Last month, the Department of Labor said coal added 6,000 workers nationwide over the past year, a 7.6% increase. In Illinois, 5,000 coal jobs pay an annual average of about $90,000 against the state’s all-industry average of $56,000. What is surprising about this achievement is that it comes from an industry that has not been favored by this administration, its regulators or its energy subsidies. But the president, seemingly unaware of coal’s enviable positive record, reiterated his support for costly regulations targeting coal-based power plants.

That’s a pity, because his own state offers a peek at the future of clean coal in the United States. The potential for coal-based plants to create good jobs is obvious from projects like Prairie State in southern Illinois, the largest coal plant in the U.S. Prairie State employed about 4,000 people throughout its multi-year construction phase and injected $4 billion into the state’s economy. Coal miners will be supplying fuel to that plant for many years to come. Prairie State will also be among the cleanest when it begins operations later this year thanks to its advanced coal technology and emissions control systems.

Why is coal creating jobs in Illinois when most industries are losing them? First, despite conventional wisdom, coal-based capacity is growing, not shrinking. Last year, coal-based power racked up its largest capacity additions since 1985.

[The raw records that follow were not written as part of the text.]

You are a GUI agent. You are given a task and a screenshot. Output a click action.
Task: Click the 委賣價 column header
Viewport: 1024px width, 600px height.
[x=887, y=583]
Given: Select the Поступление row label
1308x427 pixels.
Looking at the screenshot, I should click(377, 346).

Second, the world’s growing hunger for energy is sharpening its appetite for U.S. coal. China, the world’s second largest economy, is lighting up scores of giant new cities with coal—and builds them with steel made with American coal. Coal now generates 65% of India’s electricity. The country’s fast-rising middle class is driving plans to double the size of its power grid by 2025.

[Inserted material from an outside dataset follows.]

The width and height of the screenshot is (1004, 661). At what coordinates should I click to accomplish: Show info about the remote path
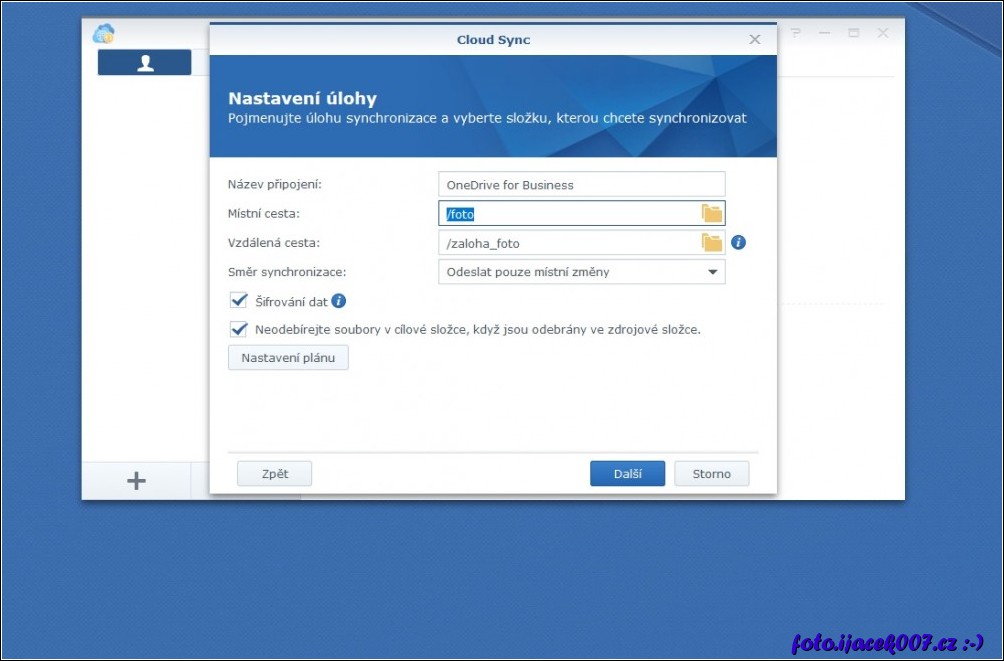pos(739,243)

In fact, the U.S. Department of Energy forecasts coal will remain the dominate fuel source for electricity generation through 2035—both in the U.S. as well as the rest of the world. No wonder U.S. coal exports may total 100 million tons this year. That would be the highest volume in 20 years.

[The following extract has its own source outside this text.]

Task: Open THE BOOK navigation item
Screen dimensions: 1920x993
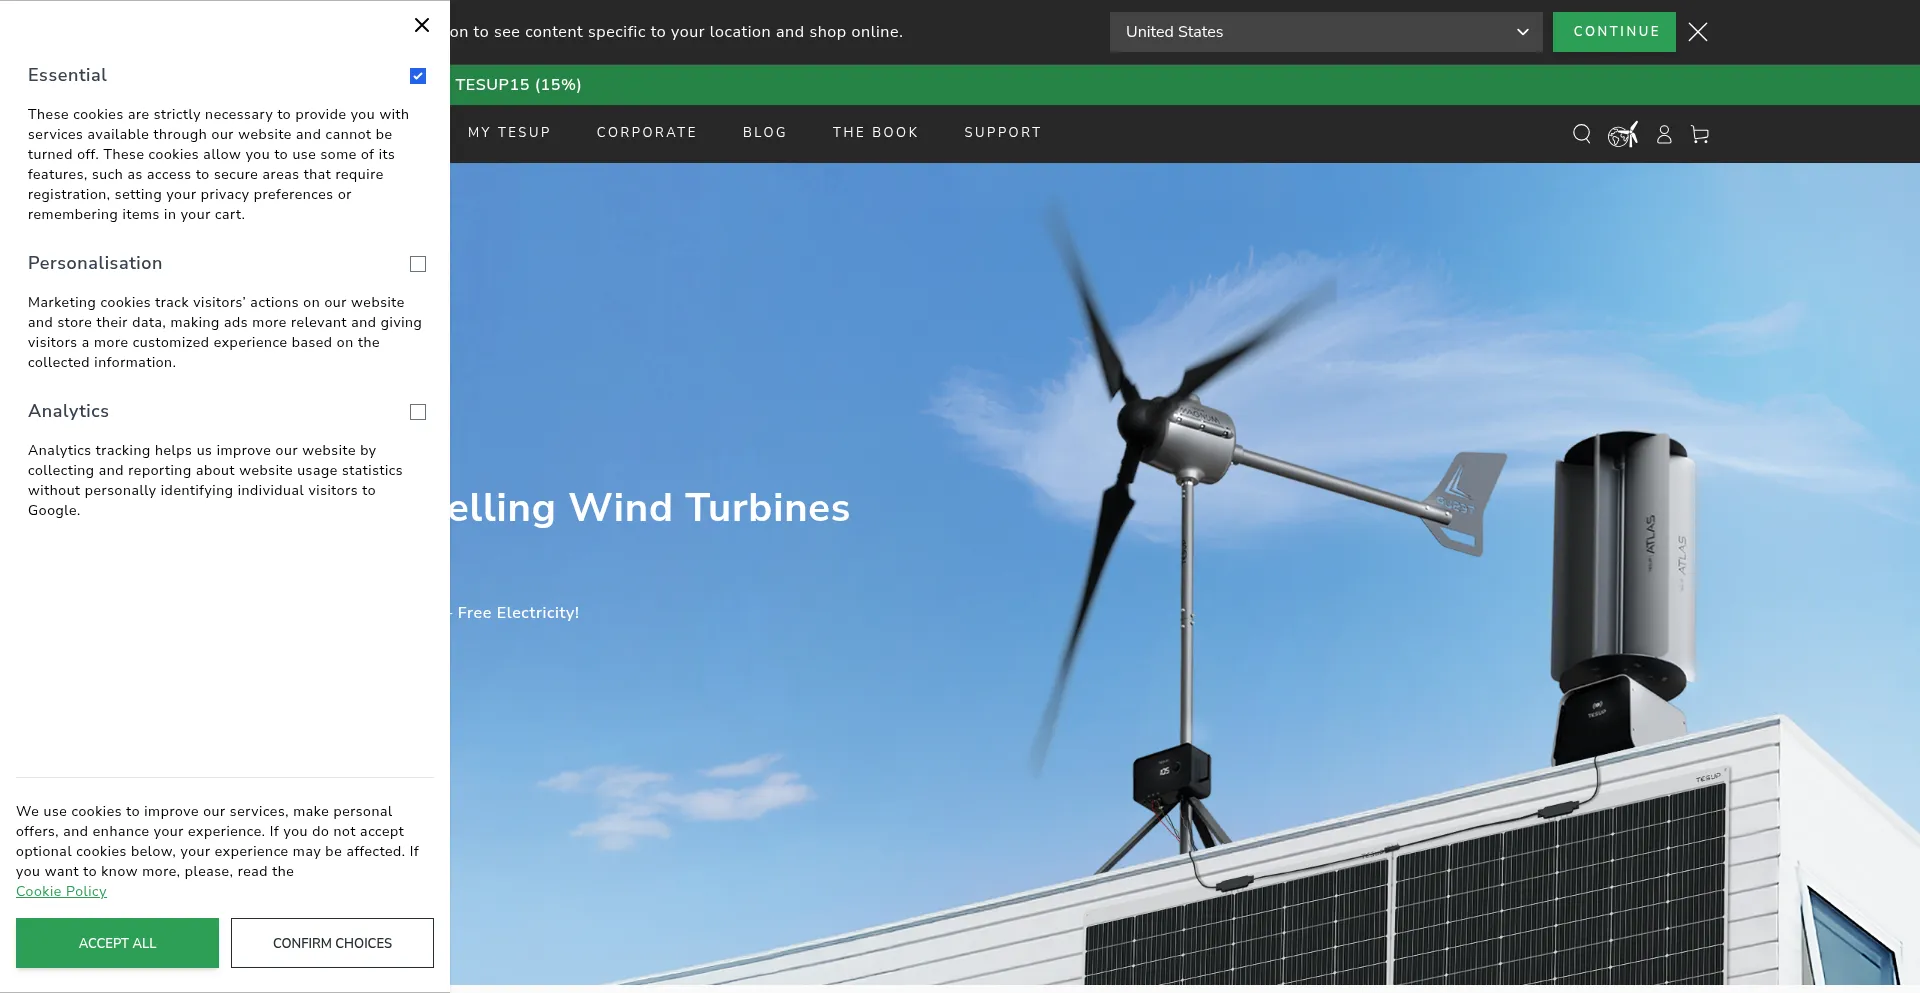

But this favorable outlook leads to a dilemma. How does a coal-rich nation like ours capture these opportunities with public policies that oppose coal production and use? History offers few clues because governments don’t usually thwart development of their own resources.

This government shouldn’t either if it cares about household utility bills and the unemployment rate. The president’s administration would be much better served by working with coal in states like Illinois, not against it.

Start by fostering a more positive, less adversarial regulatory environment. We can and should continue to make environmental progress, but accomplish this in ways that sustain a robust coal industry. One way is for regulators to examine the cumulative costs of multiple regulations on coal-based generation and grid reliability before implementing them.

The penalty for ignoring the true cost of regulations is borne by everyone. If pending air quality regulations shut down a fifth of Illinois’ coal based capacity as feared, state authorities in the president’s home state have warned that utility bills there could jump by 65% in five years.

Another pathway to job creation is to place more trust in states like Illinois to manage their own environmental affairs, especially in areas where Congress specifically intended. State environmental agencies are better able to balance environmental with economic interests than distant federal agencies.

Finally, in its push for renewable fuel technology, the administration should not neglect advanced coal technologies like those being pioneered in the president’s own state. Plants like Prairie State and the FutureGen 2.0 facility in Morgan County, Ill., show how state and federal governments can collaborate with industry to create clean energy projects and clean coal jobs.

Illinois says, “We can do this.” But is Washington listening?